Y fue como si la conciencia de mi fracaso hubiera tomado cuerpo, como si hubiese caído sobre mi cabeza con todo su peso hasta obunibilarme. Allí estaba ese do it que me recordaba cuán cobarde había sido hasta ahora. Cómo no reconocer que nunca había sido capaz de forjar la oportunidad de llegar a tiempo a algo importante. Cómo no admitir, por ejemplo, que mi coqueteo con el "poder estudiantil" en la universidad no había sido más que una caricatura grotesca o que mi espíritu pusilánime pesó más que mi sensibilidad social en el momento en que tuve la única oportunidad de permanecer en la guerrilla; en fin, cómo no confesar que mi vida, a los treinta años de edad, era una completa mierda.

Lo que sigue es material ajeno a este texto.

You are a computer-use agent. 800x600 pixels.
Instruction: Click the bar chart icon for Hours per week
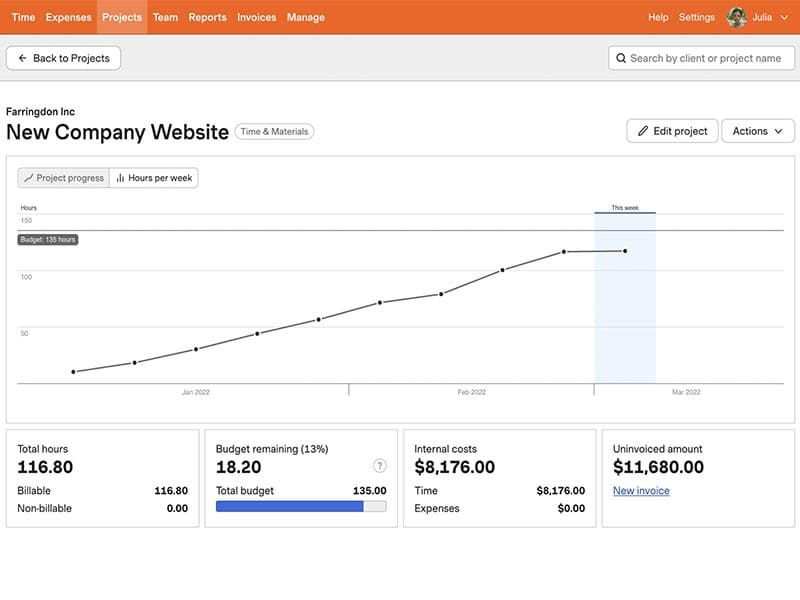click(120, 178)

Si, es cierto: ahora era todo un catedrático respetable, con un buena carga de artículos encima y un par de libros; con una experiencia quizás envidiable, no sólo por mi formación en la universidad, sino por mi capacidad de liderazgo que finalmente había generado cierta reputación de hombre progresista. Si, todo eso era cierto. Pero en un país que deja morir a su gente de abandono en las calles, en un país que quiere embarcarse en una guerra absurda, eso no era suficiente. Había que hacer algo distinto. Sobre todo distinto a huir, porque huir era tan sólo una justificación de nuestra cobardía. «Huir para volver», eso habíamos dicho, eso afirmaban Ana y Ernesto y Jairo y hasta Gonzalo, quien  al comienzo se había resistido al proyecto del exilio con tanta vehemencia; pero era seguro que no lo haríamos o, en todo caso, no para lo que habíamos prometido.